Here's what's actually happening, how to find the line responsible, and one wrinkle that trips up a lot of people: sometimes the bug isn't in your code at all.

What a divide by zero crash actually is

Dividing a number by zero is undefined. Not "returns a weird value," but genuinely undefined, so the hardware has no answer to give. When an integer division instruction hits a zero divisor, the CPU raises an exception, and on most systems the OS responds by terminating the program immediately. On Windows you'll see it surface as EXCEPTION_INT_DIVIDE_BY_ZERO; in an Unreal crash it often shows up as INT_DIVIDE_BY_ZERO.

One thing worth knowing: integer and floating-point division behave differently here. Integer divide-by-zero crashes hard, as described. Floating-point division by zero usually doesn't crash at all, it produces special values like infinity or NaN, which then quietly poison your math downstream and cause a different, often weirder bug somewhere else. The hard crash you're chasing is almost always the integer kind.

How to identify the culprit

The crash is abrupt, but it's also one of the easier ones to pin down once you have the right data, because the cause is specific: some divisor was zero when it shouldn't have been.

The stack trace gets you to the function and line where the division happened. That's necessary but not sufficient, because the line result = total / count; doesn't tell you why count was zero. What you need is the value of the variables at the moment of the crash. If you can see that count was 0 right there in the report, you're done, that's your root cause. From there it's a matter of working backward: where does count come from, and what path let it reach the division as zero?

Common sources, in rough order of how often they bite:

  • A count or length that came back empty. You divided by the size of a collection that turned out to have no elements.
  • An uninitialized or default-zero value. A variable that was supposed to be set never got assigned, so it sat at zero.
  • A value from outside your control. Config, user input, a network response, or a file that supplied a zero you didn't expect.
  • A modulo operation. % is division too, so x % 0 crashes the same way and is easy to forget.

The fix is almost always a guard before the division: check for zero, and decide what should happen when it is, rather than letting the CPU decide for you.

The wrinkle: sometimes it's not your code

This is the part that sends developers in circles, and it's worth knowing before you spend a day blaming a division you can't find a fault in.

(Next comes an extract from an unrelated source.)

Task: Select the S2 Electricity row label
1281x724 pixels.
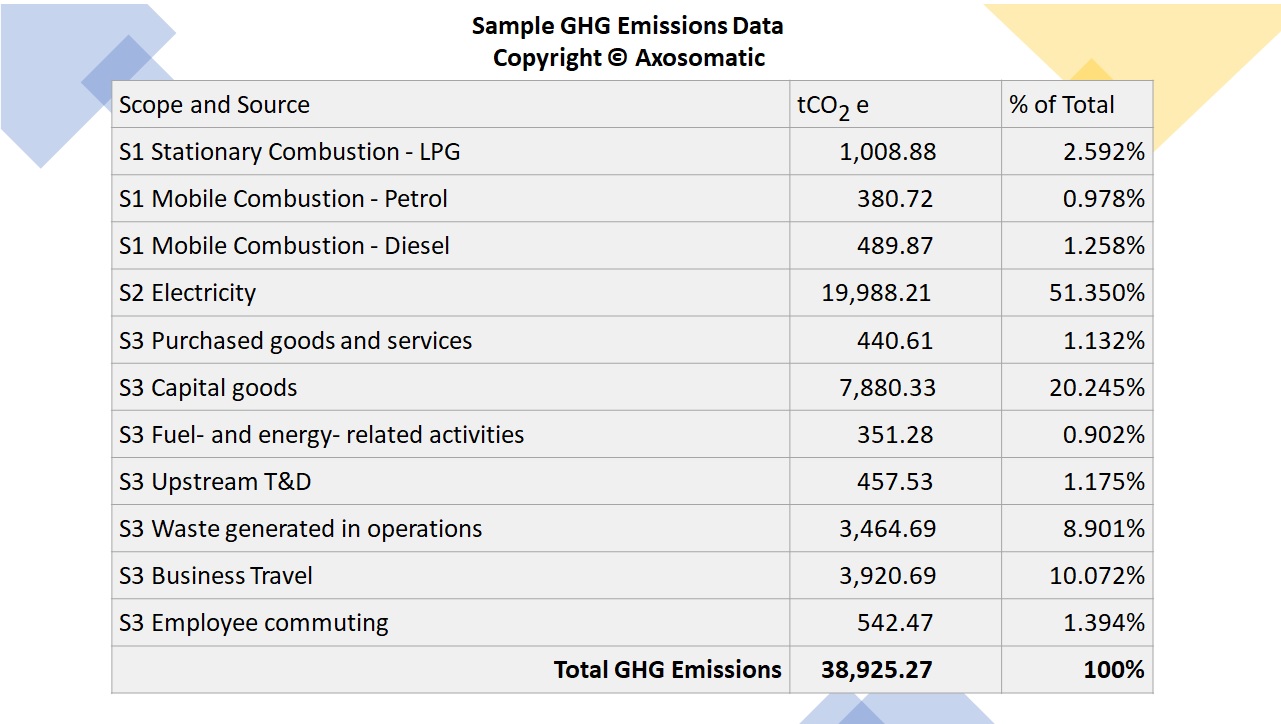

Starting in 2024, a wave of INT_DIVIDE_BY_ZERO and similar crashes turned out to be caused not by software at all, but by a hardware instability problem in certain Intel 13th and 14th generation desktop processors. Intel determined that elevated operating voltage is causing instability in some of those chips, stemming from a microcode issue, and the degradation it caused could be permanent. The symptom on the developer's side was maddening: crashes like divide-by-zero and memory-access errors firing in code that was provably correct, often only on a subset of users.

The practical lesson isn't the Intel specifics, which Intel has since addressed with microcode and BIOS updates. It's this: if you're seeing a divide-by-zero crash in code that genuinely cannot divide by zero, and it clusters on particular hardware, the bug may be under the chip, not in your source. That's only diagnosable if your crash reports tell you what hardware each crash came from.

How crash reporting makes this easy

Both halves of that, finding the zero divisor and spotting the hardware pattern, come down to having the right data attached to every crash.

A good crash reporter hands you the symbolicated stack trace so you land on the exact line, the local variables and function arguments so you can see which value was zero without reproducing anything, and the environment details (CPU, OS, driver versions) so a hardware-correlated pattern actually becomes visible instead of looking like random noise. It also groups identical crashes together, so "we have 4,000 crashes" becomes "we have one divide-by-zero defect hitting 4,000 users," which is the version you can actually act on.

Without that, you're stuck reproducing an intermittent crash locally and guessing which variable went wrong. With it, the report usually tells you on sight.

That's the kind of data BugSplat captures for native C++ crashes, divide-by-zero included: the stack, the variable values at the crash site, and the hardware each report came from. If you want to see it on your own crashes, you can start for free and submit a test crash to take a look.

Either way: when a divide-by-zero hits, don't guess. Find the zero, check whether it clusters on specific hardware, and add the guard. That's the whole job.